Print all the data that follows exactly, images excluded.

_Data entries_:
########

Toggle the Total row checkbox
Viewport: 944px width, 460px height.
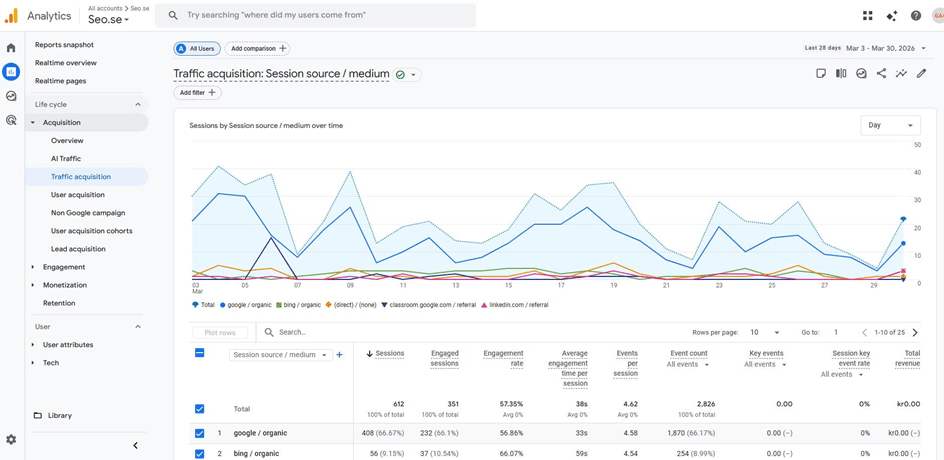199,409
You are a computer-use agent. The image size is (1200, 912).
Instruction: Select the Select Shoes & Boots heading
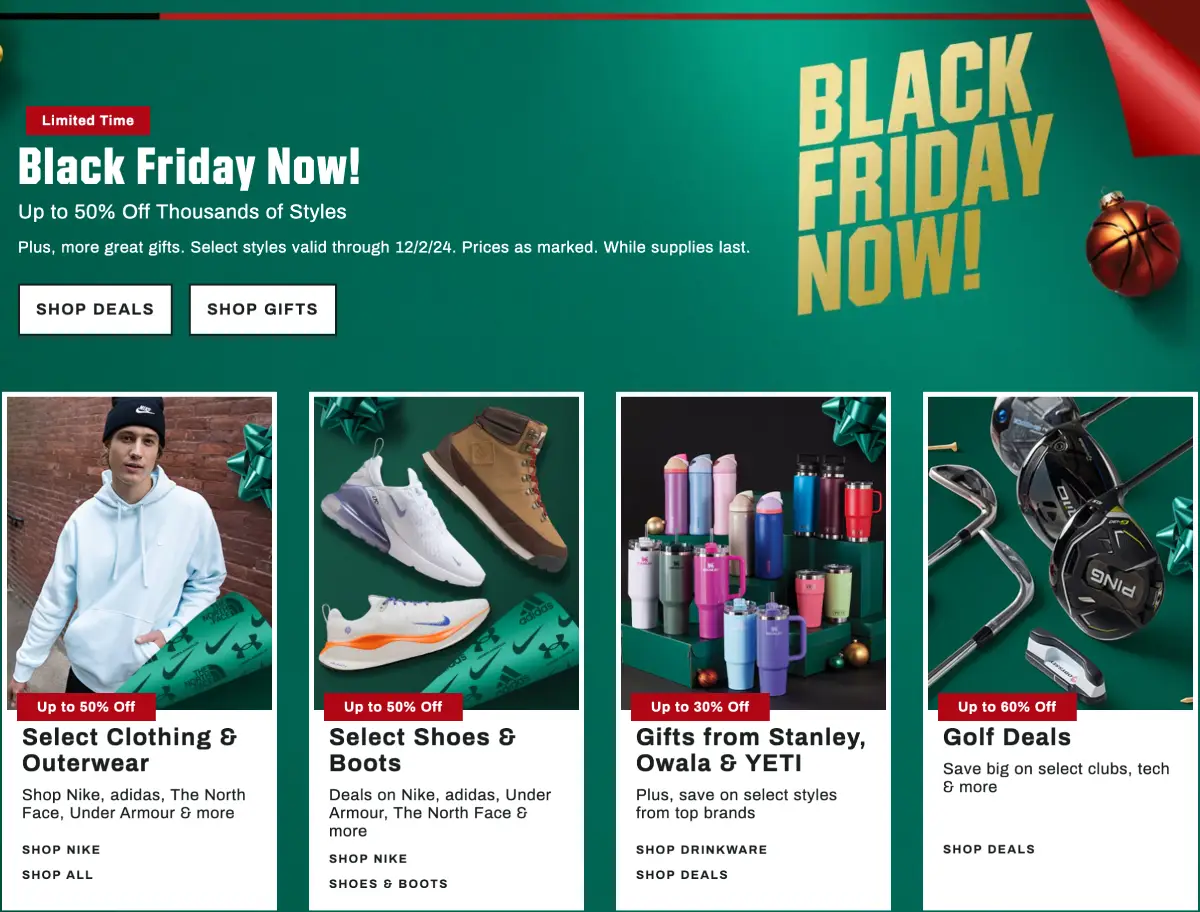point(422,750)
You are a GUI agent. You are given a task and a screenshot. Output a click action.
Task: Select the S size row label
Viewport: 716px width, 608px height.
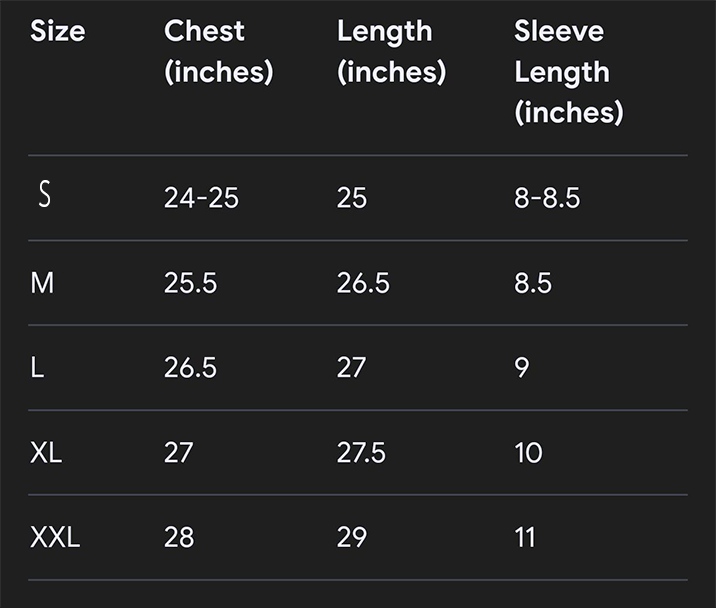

########

_ANSWER TO THE EXERCISE_:
Toggle the Total row checkbox
Viewport: 944px width, 460px height.
199,409
You are a computer-use agent. The image size is (1200, 912).
Instruction: Select the Select Shoes & Boots heading
point(422,750)
You are a GUI agent. You are given a task and a screenshot. Output a click action.
Task: Select the S size row label
Viewport: 716px width, 608px height.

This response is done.